I'm not certain but you may be able to remove the local subnet from the list of "trusted" subnets in Zimbra. If so then you would have slightly better protection against spam coming from a compromised internal machine, but all clients would have to authenticate to send mail.

I would also question how the server could be "compromised by a spamvirus" as no regular users should have access to the server to use it as a workstation that would accept mail...let alone have the privileges necessary for allowing a piece of malware to be installed.

Elliot, I am totally agree with you. Actually all email server (smtp server) must be able to relay from itself, its their job, right. And MS Exchange actually do the same, only that the way MS Exchange do is not really follow the smtp rule, it use their own rule.

And for the spamvirus, I would not assume that the server will be safe although I am the only administrator that control and have access to the server. I can do something wrong also one day. So it is better to play safe (for me) and always be caution.

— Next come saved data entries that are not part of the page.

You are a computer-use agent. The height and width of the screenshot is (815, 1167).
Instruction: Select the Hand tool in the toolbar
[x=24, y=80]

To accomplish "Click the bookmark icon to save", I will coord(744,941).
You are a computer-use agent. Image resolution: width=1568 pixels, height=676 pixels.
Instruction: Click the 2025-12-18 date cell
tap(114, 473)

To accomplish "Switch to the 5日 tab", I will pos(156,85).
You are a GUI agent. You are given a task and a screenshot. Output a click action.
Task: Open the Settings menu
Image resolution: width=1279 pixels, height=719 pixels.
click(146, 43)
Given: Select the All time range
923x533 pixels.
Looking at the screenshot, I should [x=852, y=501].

OK, I think I can move to Zimbra now and throw away the Exchange.

Thanks.

[mtorres]

Hi Benny_0924, not sure if this will help but I have spoken with people on the phone that are migrating from exchange to zimbra, a few of them, and I have heard some good reasons of why they don't want to move off of exchange and read arguments in the forums, but security has never been one that I have encountered. Another good thing is Zimbra runs on linux/mac which is probably less susceptible to being compromised by a virus. Not that it is impossible, but less likely.